Begitulah yang terjadi pada Tri Sumono yang kini lewat
perusahaan CV 3 Jaya, ia mengelola banyak cabang usaha, antara lain, produksi
kopi jahe sachet merek Hootri, toko sembako, peternakan burung, serta pertanian
padi dan jahe. Bisnis lainnya, penyediaan jasa pengadaan alat tulis kantor
(ATK) ke berbagai perusahaan, serta menjadi franchise produk Ice Cream Campina.
Dari berbagai lini usahanya itu, ia bisa meraup omzet hingga Rp
500 juta per bulan. Pria kelahiran Gunung Kidul, 7 Mei 1973, ini mengaku tak
pernah berpikir hidupnya bakal enak seperti sekarang. Terlebih ketika ia
mengenang masa-masa awal kedatangannya ke Jakarta. Mulai merantau ke Jakarta
pada 1993, pria yang hanya lulusan sekolah menengah atas (SMA) ini sama sekali
tidak memiliki keahlian.
Ia nekat mengadu nasib ke Ibu Kota dengan hanya membawa tas
berisi kaus dan ijazah SMA. Untuk bertahan hidup di Jakarta, ia pun tidak
memilih-milih pekerjaan. Bahkan, pertama bekerja di Jakarta, Tri menjadi buruh
bangunan di Ciledug, Jakarta Selatan. Namun, pekerjaan kasar itu tak lama
dijalaninya. Tak lama menjadi kuli bangunan, Tri mendapat tawaran menjadi
tukang sapu di kantor Kompas Gramedia di Palmerah, Jakarta Barat.
Tanpa pikir panjang, tawaran itu langsung diambilnya. “Pekerjaan
sebagai tukang sapu lebih mudah ketimbang jadi buruh bangunan,”
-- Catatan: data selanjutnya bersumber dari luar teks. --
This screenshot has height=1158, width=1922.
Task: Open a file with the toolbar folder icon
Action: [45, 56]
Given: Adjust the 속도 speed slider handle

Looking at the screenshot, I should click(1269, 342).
jelasnya.Lantaran kinerjanya memuaskan, kariernya pun naik dari tukang sapu
menjadi office boy. Dari situ, kariernya kembali menanjak menjadi tenaga
pemasar dan juga penanggung jawab gudang.
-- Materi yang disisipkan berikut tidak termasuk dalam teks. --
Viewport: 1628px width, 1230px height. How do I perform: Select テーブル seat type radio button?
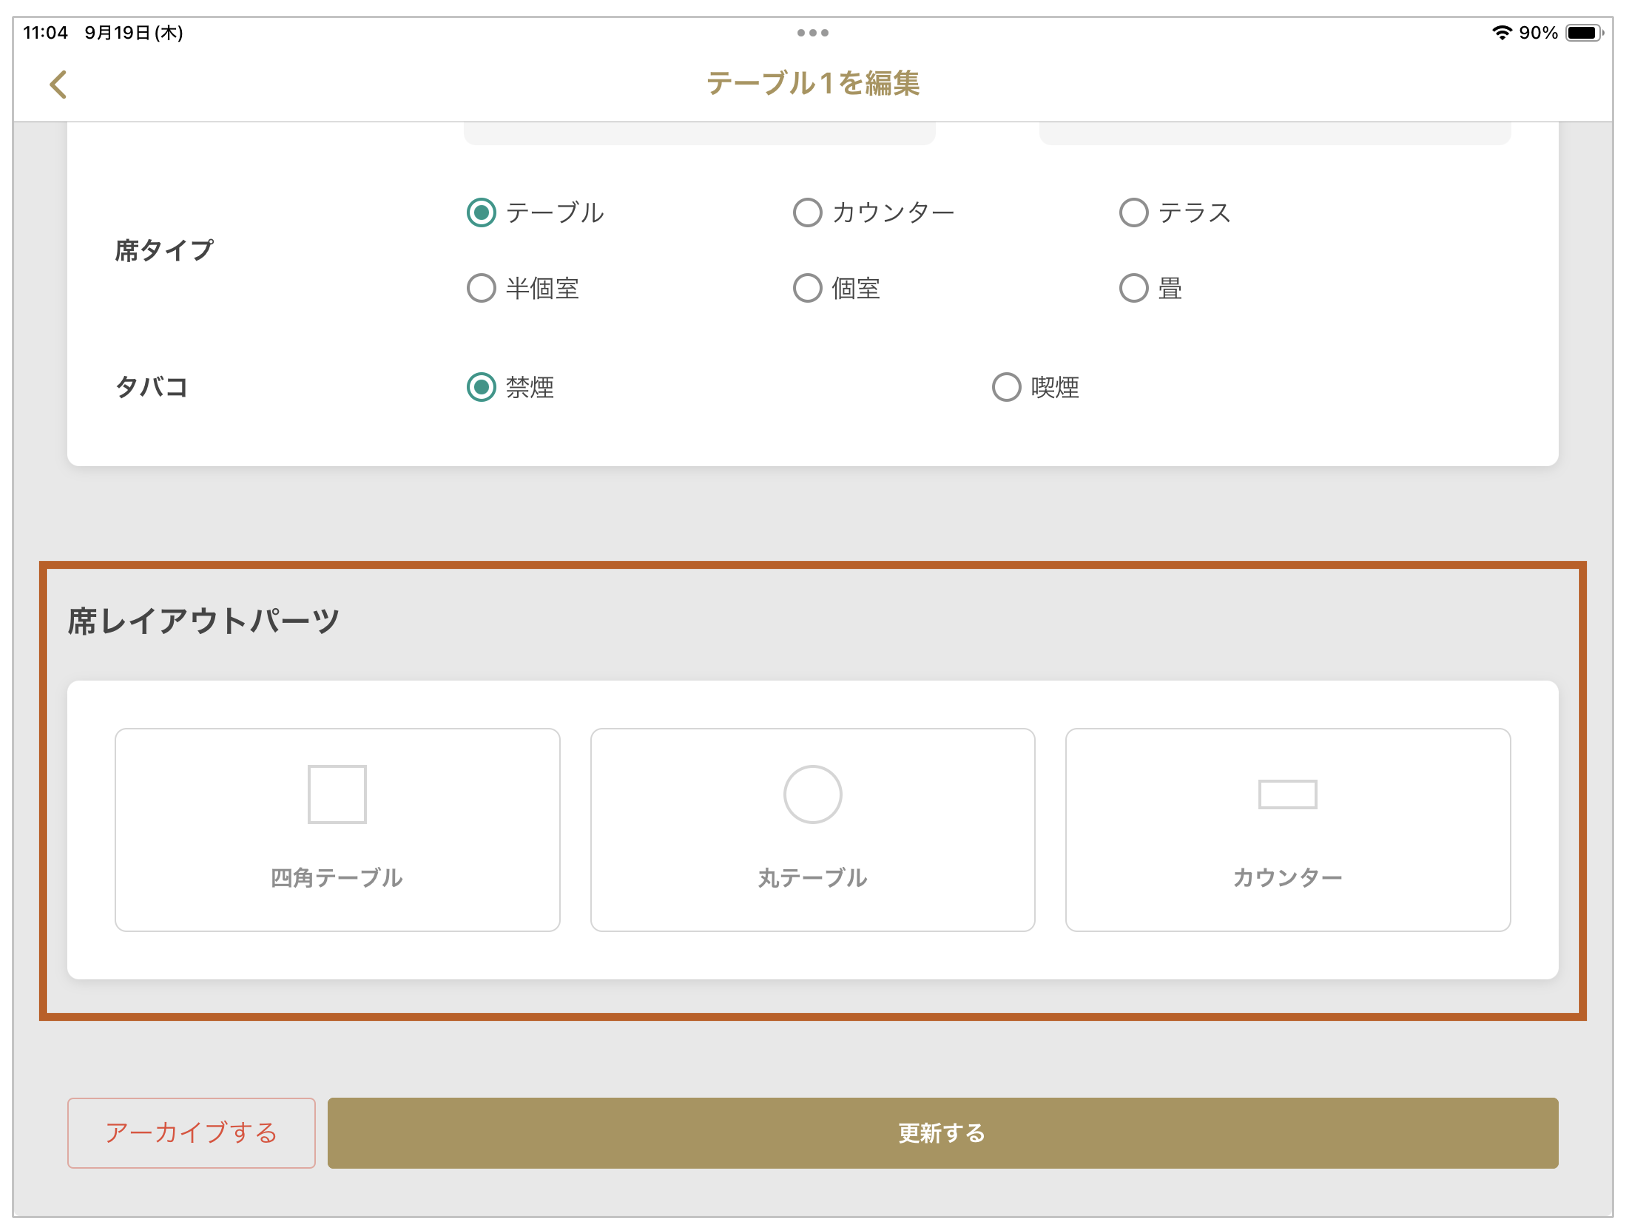482,213
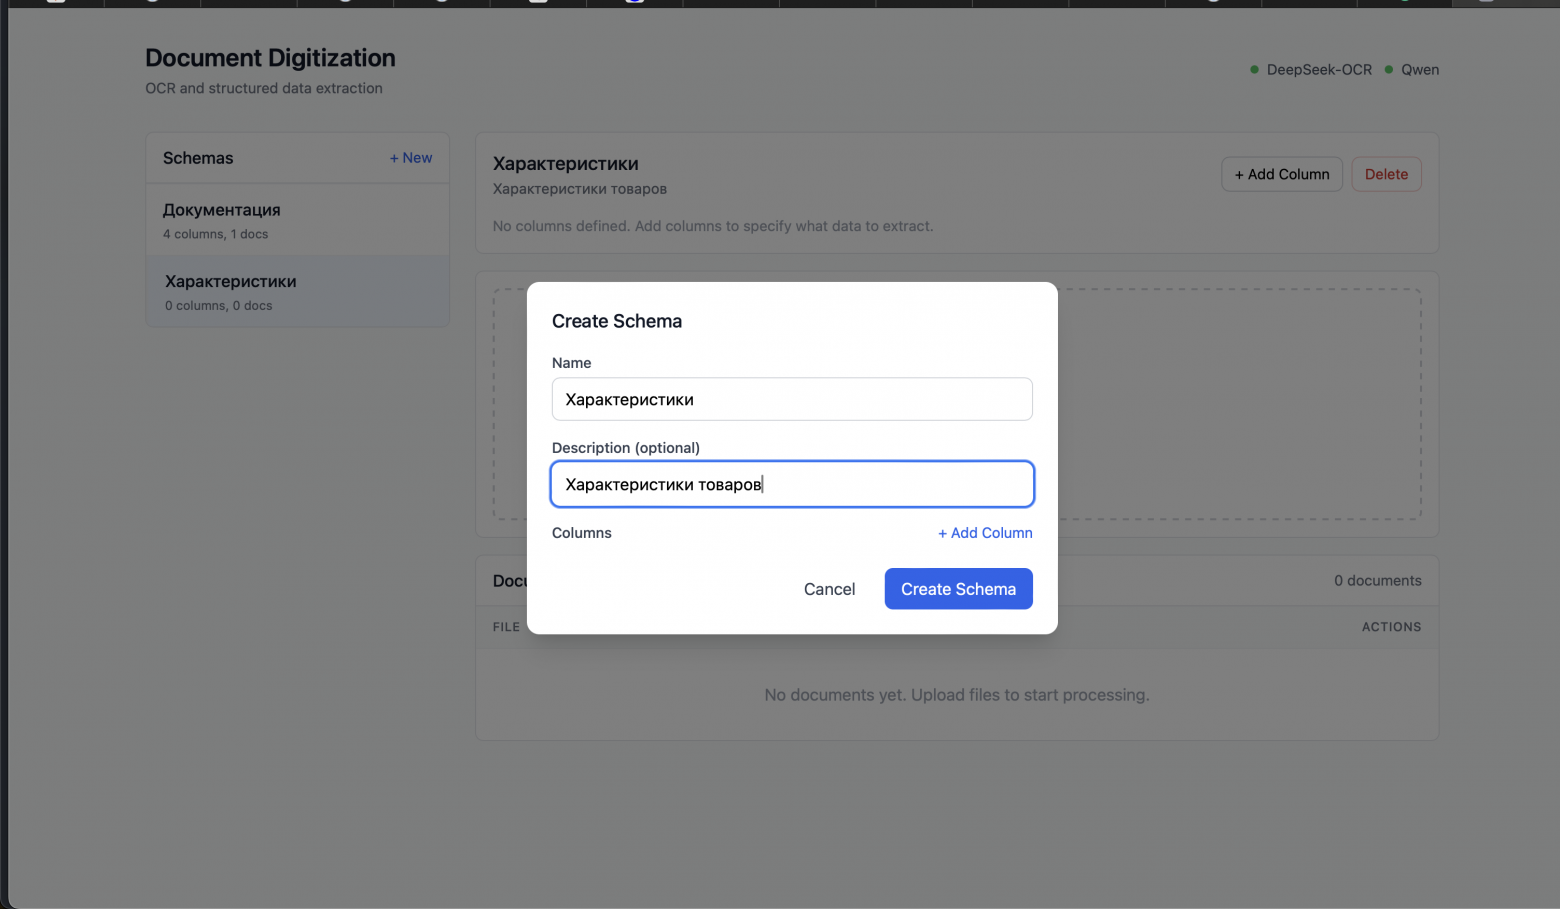Click the 0 documents counter
1560x909 pixels.
(x=1376, y=581)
Pada tahun 1995, ia mencoba mencari tambahan pendapatan dengan
berjualan aksesori di Stadion Gelora Bung Karno, Jakarta. Saat itu, Tri sudah
berkeluarga dengan dua orang anak. Selama empat tahun Tri Sumono berjualan
produk-produk aksesori, seperti jepit rambut, kalung, dan gelang di Jakarta.
Berbekal pengalaman dagang itu, tekadnya untuk terjun ke dunia bisnis semakin
kuat. “Saya dagang aksesori seperti jepit rambut, kalung, dan gelang dengan
modal Rp 100.000,” jelasnya.
Setiap Sabtu-Minggu, Tri rutin menggelar lapak di Stadion Gelora
Bung Karno. Dua tahun berjualan, modal dagangannya mulai terkumpul lumayan
banyak. Dari sanalah ia kemudian berpikir bahwa berdagang ternyata lebih
menjanjikan ketimbang menjadi karyawan dengan gaji pas-pasan. Makanya, pada
tahun 1997, ia memutuskan mundur dari pekerjaannya dan fokus untuk berjualan.
Berbekal uang hasil jualan selama dua tahun di Gelora Bung
Karno, Tri berhasil membeli sebuah kios di Mal Graha Cijantung. “Setelah pindah
ke Cijantung, bisnis aksesori ini meningkat tajam,” ujarnya.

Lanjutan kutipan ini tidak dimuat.